There is optimism in Geneva, though. At the start of 2000, action on AIDS in the Third World was “nowhere,” says Gregory Hartl. Then came the first United Nations Security Council debate on the issue, followed by last summer’s G-8 summit—both of which underlined the crucial need for a resolution to the crisis. There’s a critical mass accumulating, he says, “a lot of activity behind the scenes.”

Murray Elston, president of Canada’s Research-based Pharmaceutical Companies, a 58-member industry association, thinks the onus is on Western governments or the U.N. to call together a broad coalition of different interests. The industry is motivated to participate, he says, but not if its input is used for target practice.

Nor are drug companies recognized by some governments as an integral part of medical care, he says. “Often we’re not invited in, we’re on the outside looking in.” Outside is where they often prefer to be, Dyann Wirth of Harvard University’s School of Public Health dryly comments, at least when it comes to drugs for “neglected diseases.” Only 13 of the 1,223 new drugs patented between 1975 and 1997 were for infectious diseases. One percent. Yet 6.1 million people died in 1998 of TB, malaria, and respiratory illness. Wirth’s recent study of 24 multinationals found not one of them working on a much-needed new drug for malaria.
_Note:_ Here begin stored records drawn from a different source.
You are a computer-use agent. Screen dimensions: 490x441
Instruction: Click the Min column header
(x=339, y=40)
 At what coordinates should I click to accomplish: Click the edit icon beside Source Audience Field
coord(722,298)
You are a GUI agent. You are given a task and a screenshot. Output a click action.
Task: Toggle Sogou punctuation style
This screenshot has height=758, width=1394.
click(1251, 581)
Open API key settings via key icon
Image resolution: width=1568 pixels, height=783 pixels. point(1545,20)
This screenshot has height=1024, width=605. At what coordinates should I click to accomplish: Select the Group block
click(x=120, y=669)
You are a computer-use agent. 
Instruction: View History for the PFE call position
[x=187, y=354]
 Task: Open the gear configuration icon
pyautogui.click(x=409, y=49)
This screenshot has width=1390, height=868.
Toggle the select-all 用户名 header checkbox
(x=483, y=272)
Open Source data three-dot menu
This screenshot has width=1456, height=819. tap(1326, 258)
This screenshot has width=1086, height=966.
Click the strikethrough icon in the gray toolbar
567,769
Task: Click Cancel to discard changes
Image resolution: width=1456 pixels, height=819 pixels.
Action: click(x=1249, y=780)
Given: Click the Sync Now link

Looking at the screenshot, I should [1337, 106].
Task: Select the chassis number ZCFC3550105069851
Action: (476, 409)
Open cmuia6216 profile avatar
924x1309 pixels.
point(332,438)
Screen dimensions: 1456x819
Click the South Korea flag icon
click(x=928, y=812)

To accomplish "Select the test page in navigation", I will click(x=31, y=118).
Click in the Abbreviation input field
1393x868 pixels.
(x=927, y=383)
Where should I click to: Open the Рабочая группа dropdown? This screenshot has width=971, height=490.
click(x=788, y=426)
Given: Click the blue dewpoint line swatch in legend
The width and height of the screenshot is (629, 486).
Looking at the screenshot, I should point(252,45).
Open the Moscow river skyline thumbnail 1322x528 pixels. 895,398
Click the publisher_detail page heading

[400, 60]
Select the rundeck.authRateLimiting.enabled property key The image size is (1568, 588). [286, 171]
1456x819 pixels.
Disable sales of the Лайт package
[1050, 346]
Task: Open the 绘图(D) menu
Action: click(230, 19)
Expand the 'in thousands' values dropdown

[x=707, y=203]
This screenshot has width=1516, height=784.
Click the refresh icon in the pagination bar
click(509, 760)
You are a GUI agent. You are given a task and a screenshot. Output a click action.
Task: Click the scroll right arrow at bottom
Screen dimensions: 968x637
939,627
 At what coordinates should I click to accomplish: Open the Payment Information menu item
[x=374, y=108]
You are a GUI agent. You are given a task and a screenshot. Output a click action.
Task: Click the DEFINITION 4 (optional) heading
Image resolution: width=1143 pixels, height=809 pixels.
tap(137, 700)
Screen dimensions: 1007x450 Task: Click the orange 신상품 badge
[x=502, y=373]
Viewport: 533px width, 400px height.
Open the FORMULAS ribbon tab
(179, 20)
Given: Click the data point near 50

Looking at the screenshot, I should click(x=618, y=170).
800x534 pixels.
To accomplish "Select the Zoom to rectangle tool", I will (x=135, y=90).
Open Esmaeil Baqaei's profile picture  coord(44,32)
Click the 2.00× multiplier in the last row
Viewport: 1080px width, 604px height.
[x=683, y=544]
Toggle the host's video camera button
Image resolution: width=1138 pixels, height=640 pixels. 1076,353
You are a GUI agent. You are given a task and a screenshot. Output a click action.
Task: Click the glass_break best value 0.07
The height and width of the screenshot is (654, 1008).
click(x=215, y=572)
Indifference to developing nations also surfaced with Eflornithine. Originally developed to fight cancer, the drug was found to be so effective in reviving victims from the terminal coma of sleeping sickness that it was called the “resurrection drug.” But its maker, Aventis, halted production in 1999; the last-ever supplies were set to run out in June.Then the company discovered a new, profitable, use for it—as Vaniqa, a female facial-hair remover—and production resumed.

Doctors Without Borders’ Michael Schull asks if Africans with deadly diseases are now to be dependent on drugs having lifestyle benefits in the West—and are AIDS victims to be left in the shadows until the haranguing over intellectual property and patent protection plays itself out?

Sounds like it to Schull. And it disgusts him. “While we’re arguing, people are dying every day at a predictable rate. There is a steady drumbeat, a roll call, of death.”